VIKTOR, PREMIÈRE !

VIKTOR, PREMIÈRE !

 

— Est-ce que des gens qui veulent faire des formation de prise de parole en public peuvent considérer le fait que vous fassiez de la « figu » au Châtelet comme un plus, ou au contraire comme une distraction pas sérieuse ?

— Là, je vous arrête tout de suite, Marquise ! C’est tout ce qu’il y a de plus sérieux (bien que ce soit formidablement agréable) et c’est une étonnante école de prise de parole en public. Jugez- vous même : Voici une trentaine de danseurs de très haut niveau qui passent la moitié de leur temps sur scène à jouer des scènes théâtrales fortement dialoguées.

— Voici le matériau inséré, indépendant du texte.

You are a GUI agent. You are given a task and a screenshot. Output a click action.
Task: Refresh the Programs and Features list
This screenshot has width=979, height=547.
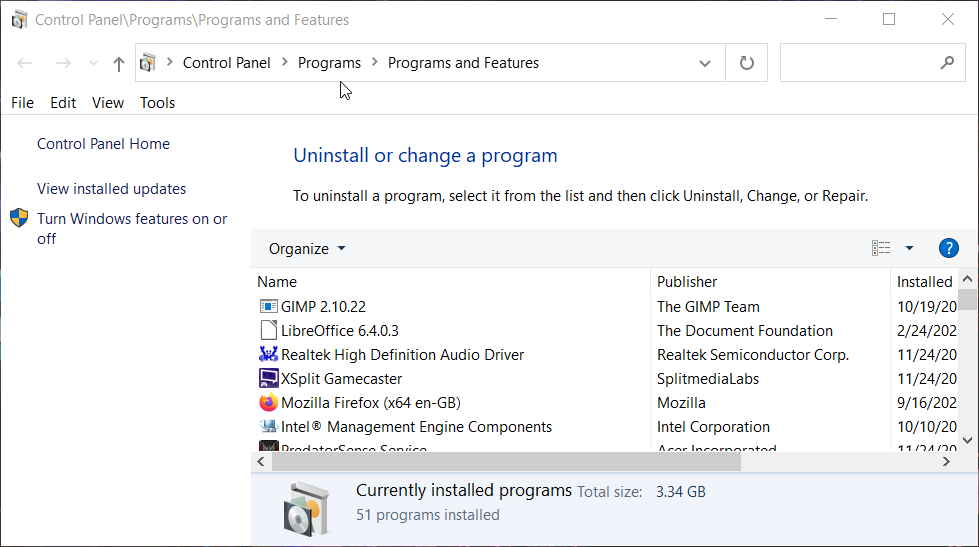(746, 63)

Certaines tout à fait dramatiques (la femme qui raconte à son vieux mari l’histoire du petit garçon qui se retrouve seul sur la terre…), d’autres franchement comiques (le client qui commande des spaghettis dans une trattoria minable avec une serveuse qui traîne des pieds : — Café ? Y’en a pas, la machine est cassée !). Et la sidérante démonstration de grommelot (cette fausse langue qui a les intonations de la vraie) faite pendant près d’un quart d’heure par la danseuse qui joue la commissaire-priseur dans une vente aux enchères. Sans compter les scènes où ils ne disent rien mais font semblant de parler. Ils sont tellement expressifs qu’on a l’impression de comprendre ce qu’ils ne disent pas. De plus, ils disent leurs textes en français, ce qui est d’une grande courtoisie à l’égard du public, car ils jouent en anglais à Londres et en italien à Rome (et ils sont originaires de tous les coins de la planète : il faut entendre le metteur en scène leur donner des indications en germano-anglo-franco-italien, c’est irrésistible).

Quant à ma participation personnelle (un court moment de danse dans un pastiche de boogie-woogie et une farandole sur une chanson allemande sirupeuse de 1941 : « Hm, du bist so zauberhaft… ») elle oblige à bien distinguer son pied droit de son gauche, ce qui n’est pas aussi évident qu’on pourrait le croire.